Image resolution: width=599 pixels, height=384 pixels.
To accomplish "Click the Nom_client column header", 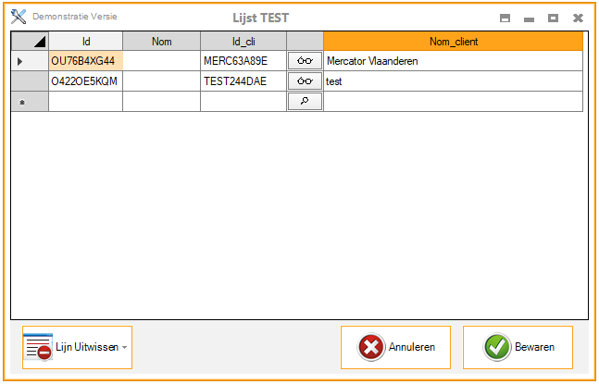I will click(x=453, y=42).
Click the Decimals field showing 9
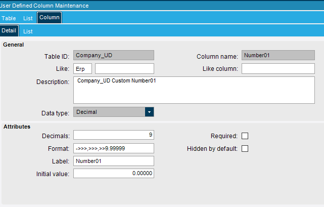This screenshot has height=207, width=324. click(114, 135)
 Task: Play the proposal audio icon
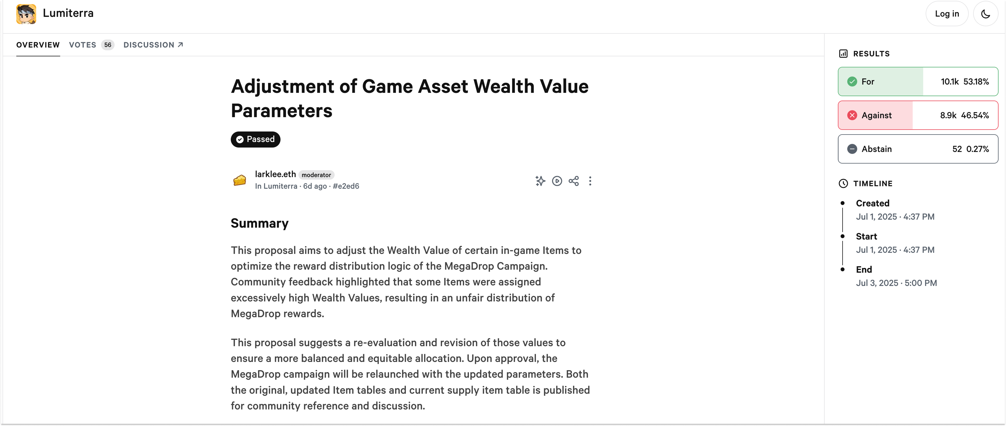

__________________________________________________

## [THE PROBLEM]
Leaving the pictures out, transcribe word for word the lines from the one with "Click the Decimals field showing 9" to the end of the material above, inclusive, and nothing else.

## [PROBLEM SOLUTION]
Click the Decimals field showing 9
This screenshot has height=207, width=324. click(114, 135)
 Task: Play the proposal audio icon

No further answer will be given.